- Objectifs:
1. Les affirmations (a), (b) et (c) concordent-elles avec le texte fourni ? Pour chacune, répondez par oui ou non et citez mot pour mot les termes du texte qui tranchent. (a) Patrick et Gérard ont accompagné Youenn Gwernig sur scène à son retour des USA. (b) Le premier album du trio se composait entièrement de chansons originales. (c) La chanson « identity » est en anglais.
2. Dans le texte fourni, reproduisez à l'identique le passage qui commence par « Youenn Gwernig reste » et se poursuit jusqu'à « de notre répertoire. ».

Au vu des différents titres de l’album, qu’est-ce qui vous a poussé ou donné envie de récidiver l’expérience de Kan tri, c’est l’envie d’un hommage à Youenn Gwernig (pistes 1 et 2) ? ou le bonheur de se retrouver entre copains et de partager ce moment avec le public ?
La chanson « identity » est venue dans un deuxième temps. Alors que le premier album était en partie repris de répertoires préexistants, nous avons voulu réaliser un deuxième album qui soit proche de nous, conçu pour ce que nous avons appris de nous trois au cours des dernières années. Le but est atteint, puisque maintenant, nous avons en scène un répertoire original, qui ne fait pas du tout doublon avec nos récitals personnels. Le Trio est donc devenu une entité propre. Mais il est vrai que Youenn Gwernig est une de nos références communes, puisque Patrick et Gérard l'ont accompagné quand il a commencé à chanter ses chansons en scène à son retour des USA. Quant à Melaine, il l'a croisé dans son enfance, quand Youenn débarquait chez ses parents avec d'autres artistes bretons.
Youenn Gwernig reste pour nous un chanteur breton emblématique de la Beat Génération. À la différence de Jack Kerouac qui cherchait ses racines dans la poésie, Youenn est revenu assez vite sur sa terre de Bretagne et a continué a être ce vagabond errant cette fois dans ses songes. Il faut dire que l’arrangement qu’en a fait Gérard, nous a tout de suite séduit. Grâce à cet arrangement, ce poème chanté est devenu une vraie chanson, sans pour autant perdre son mystère. Pour nous c’est un plaisir de poser nos trois voix ensemble dans ces mots-là. D’ailleurs, on le sent bien, le public frissonne et applaudit très fort. Mais il est vrai que « identity », outre le fait que c'est un poème magnifique, avec juste ce qu'il faut de mystère, c'est aussi une chanson en anglais, et que nous tenons à la triple identité de notre répertoire.

- Segment de données:

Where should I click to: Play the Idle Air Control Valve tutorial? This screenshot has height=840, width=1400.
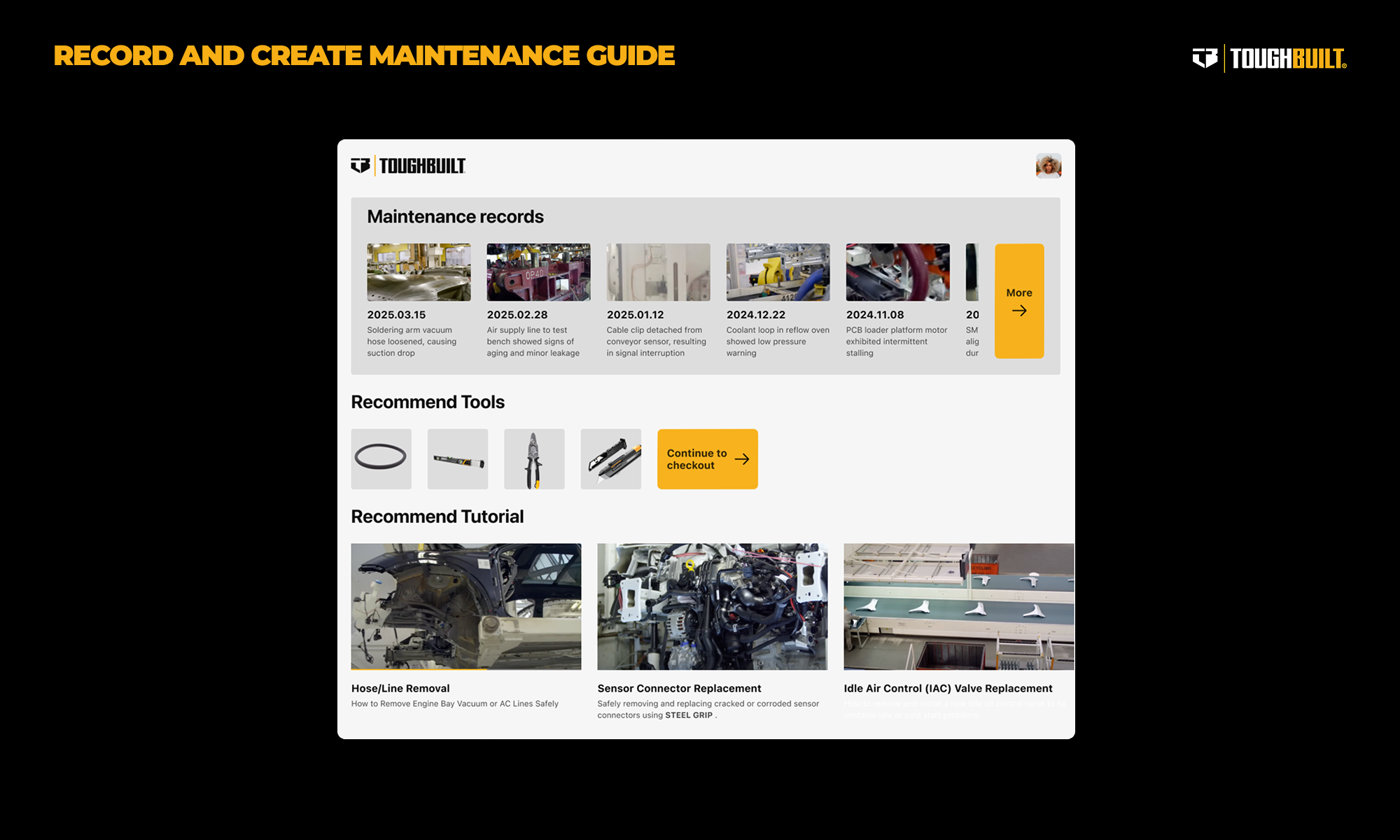point(958,606)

- Réponses attendues:
1.
(a) Oui : « Patrick et Gérard l'ont accompagné quand il a commencé à chanter ses chansons en scène à son retour des USA ».
(b) Non : « le premier album était en partie repris de répertoires préexistants ».
(c) Oui : « c'est aussi une chanson en anglais ».

2.
Youenn Gwernig reste pour nous un chanteur breton emblématique de la Beat Génération. À la différence de Jack Kerouac qui cherchait ses racines dans la poésie, Youenn est revenu assez vite sur sa terre de Bretagne et a continué a être ce vagabond errant cette fois dans ses songes. Il faut dire que l’arrangement qu’en a fait Gérard, nous a tout de suite séduit. Grâce à cet arrangement, ce poème chanté est devenu une vraie chanson, sans pour autant perdre son mystère. Pour nous c’est un plaisir de poser nos trois voix ensemble dans ces mots-là. D’ailleurs, on le sent bien, le public frissonne et applaudit très fort. Mais il est vrai que « identity », outre le fait que c'est un poème magnifique, avec juste ce qu'il faut de mystère, c'est aussi une chanson en anglais, et que nous tenons à la triple identité de notre répertoire.